La fe es la luz purísima que ilumina las almas; el rayo de sol que alumbra la noche tenebrosa de la duda.

III.

Hé aquí lo que dice Eugenio Pelletan en su Profesion de fe del siglo XIX:

«El hombre necesita creer, porque ha nacido inteligente; creer es el medio de ser para su espíritu; su espíritu vive únicamente creyendo, y ademas porque, habiendo nacido libre, tiene, en virtud de esta libertad, una parte de accion en su destino. Debe, pues, conocer, aunque sea en parte, ese destino para arreglar á él su conducta. De aquí la necesidad de una creencia. ¿Quién eres? ¿Por qué existes? ¿De dónde vienes? ¿A dónde vas? Hé aquí el enigma que, desde Job á Prometeo y desde Prometeo hasta Fausto, la humanidad está contínuamente resolviendo.»

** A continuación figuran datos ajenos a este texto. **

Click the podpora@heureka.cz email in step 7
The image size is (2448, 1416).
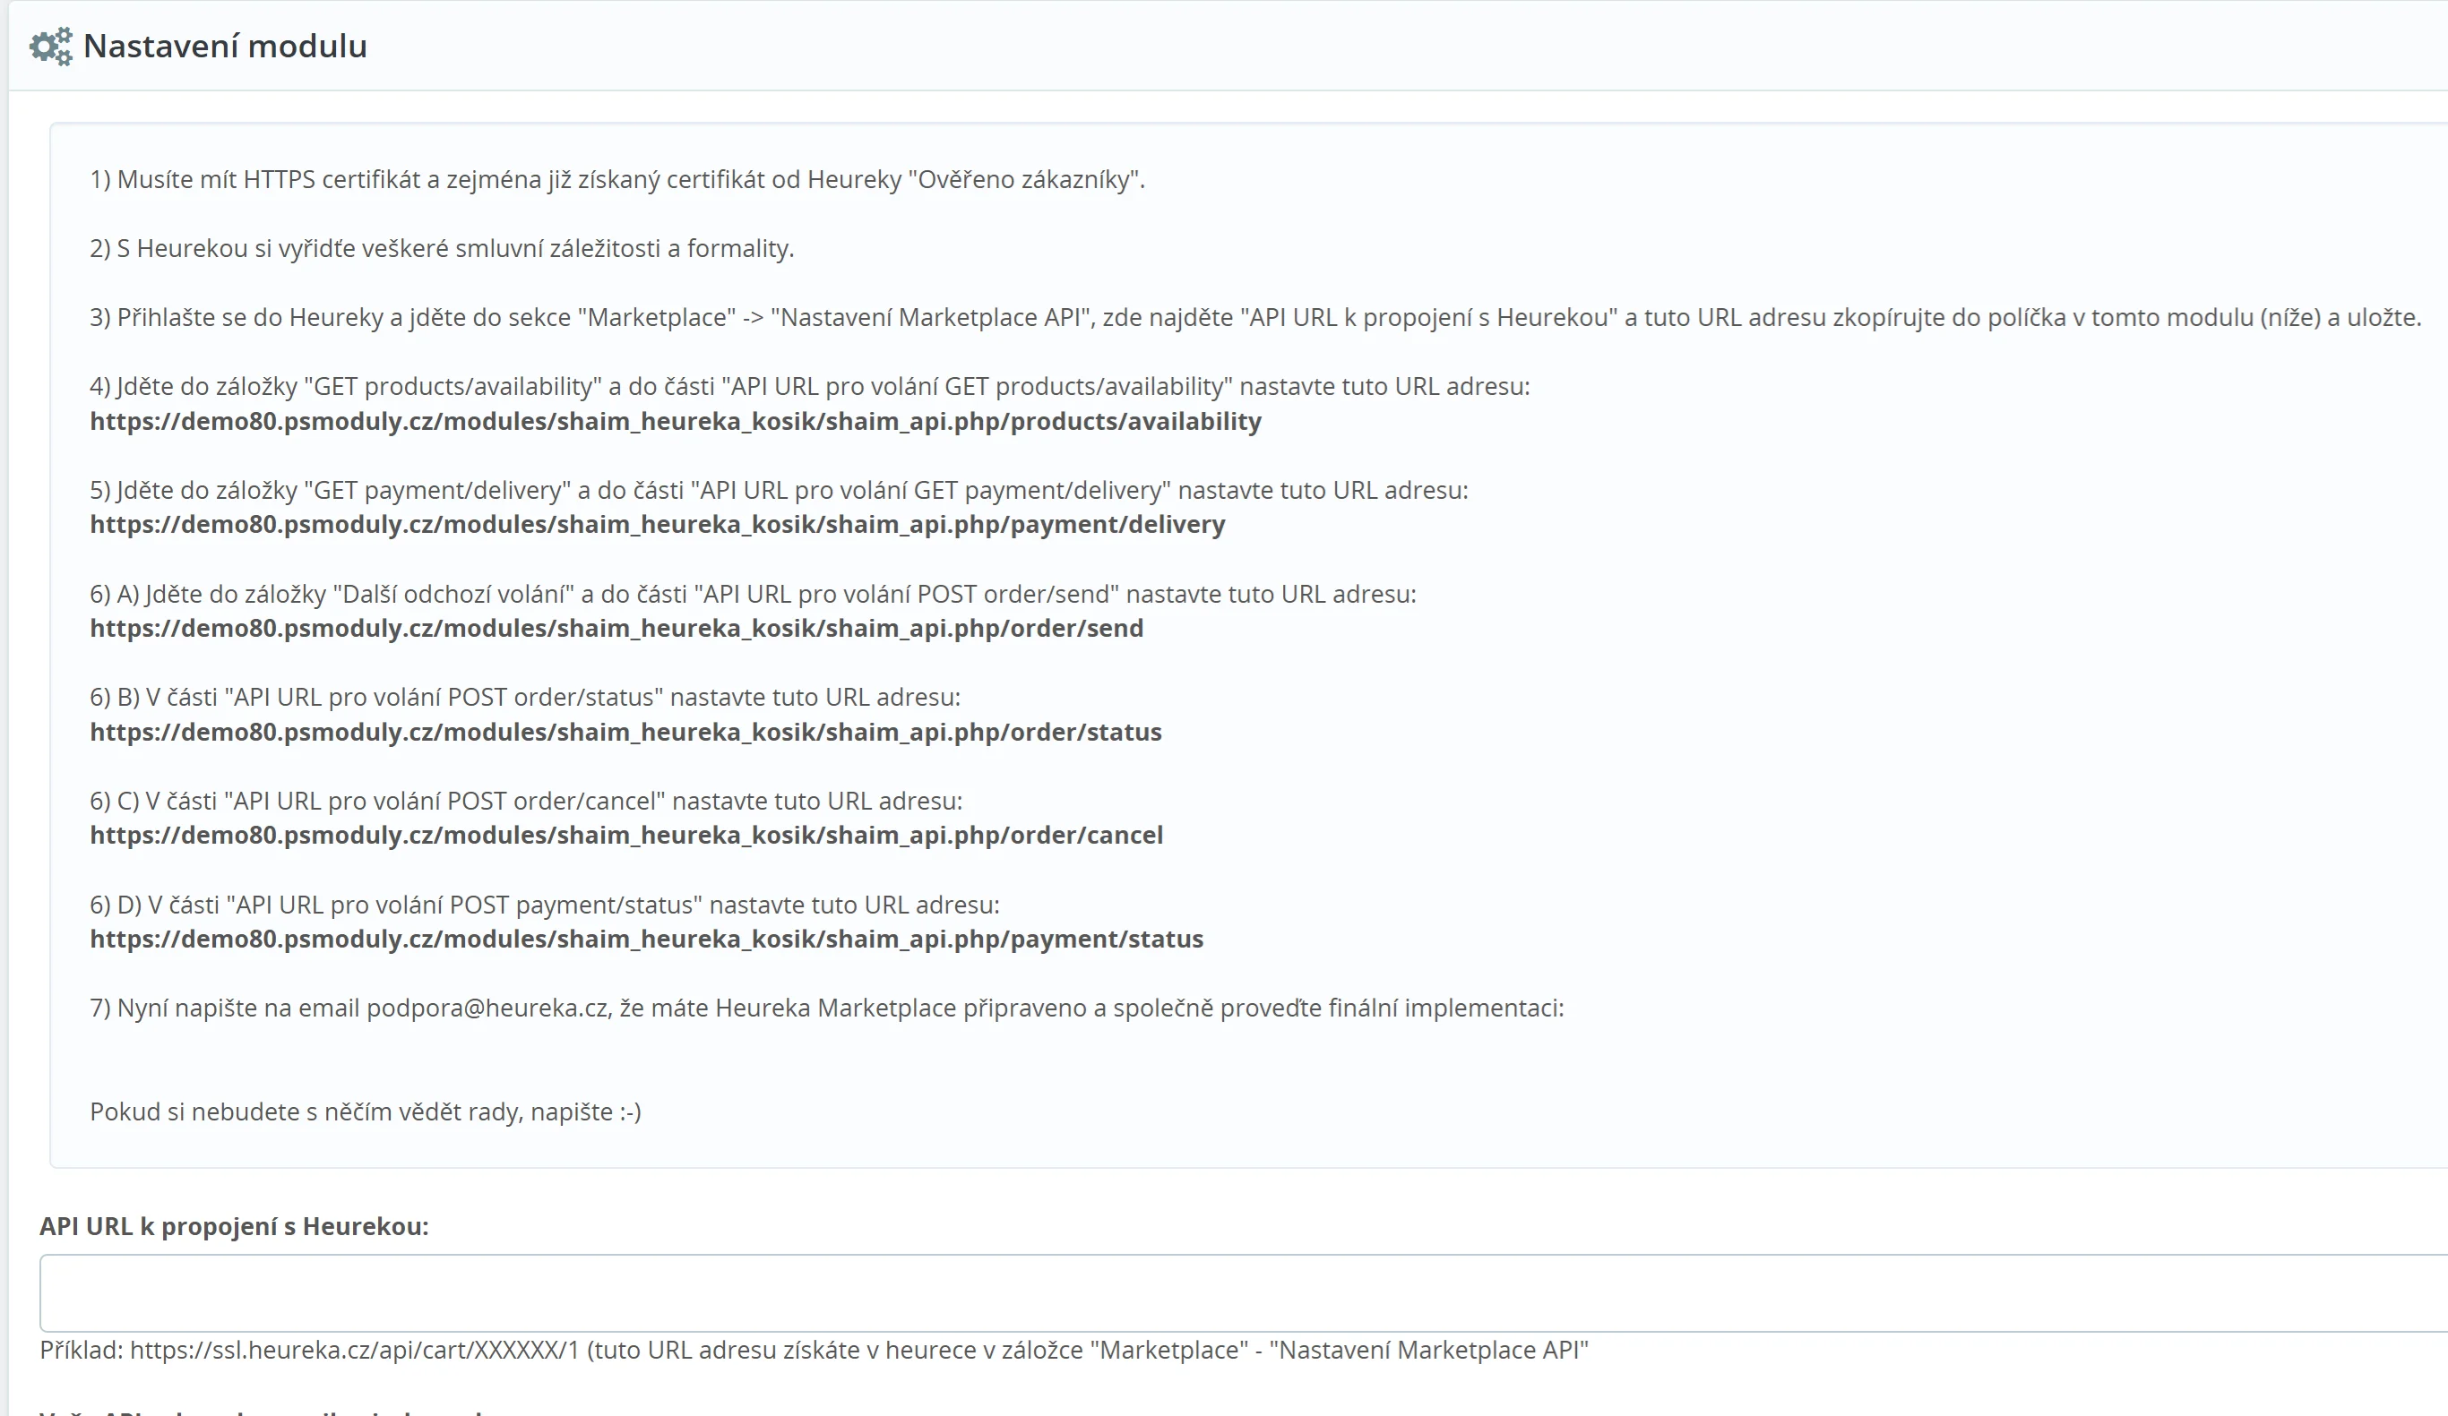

«¿Pero qué garantía tiene el hombre de poder encontrar su solucion? Una sola, podemos responder, y le basta; el deseo que tiene de hallarla. El afan de buscar no es en nuestra alma más que la anticipacion de la verdad. La soberana armonía no se engaña á sí misma: no ha dado la aspiracion á nuestra alma como el cebo de un engaño. Por todas partes donde ha puesto la sed, ha puesto al lado la fuente. ¿Quién puede admitir un momento que Dios señala la verdad al presentimiento para escondérsela á la razon? Entónces no sería Dios, sería su propio mentís. Habria encendido en nosotros un deseo que sería un suplicio; hubiera hecho de nuestro más sublime instinto, un infierno. Semejante hipótesis es impía, no merece ni áun la refutacion. Decirla es refutarla.»

Vosotros, los que afectais no creer en nada para correr desenfrenados de extravío en extravío; vosotros, los que no quereis dique alguno para vuestras pasiones; vosotros, seres á quienes el mundo llama en su culto lenguaje despreocupados, no podréis ménos de convenir en el fondo de vuestra alma, en que Eugenio Pelletan tiene razon; porque todos, hastiados de los vacíos goces de la vida, habréis buscado un más allá en vuestro destino.

¿Qué os ha contestado entónces vuestra razon oscurecida por las nieblas de los goces materiales?

¿Qué os ha respondido vuestra conciencia, ese juez invisible, pero rígido y severo?

Es bien seguro que vuestra razon ofuscada y vuestra fuerte conciencia han batallado encarnizadas en el fondo mismo de vuestras almas; mas si ha quedado la victoria por la primera, si esa razon extraviada os ha dicho que no hay nada más allá de este mundo, ¿qué os queda?

¿Sois acaso felices con los goces que él os proporciona?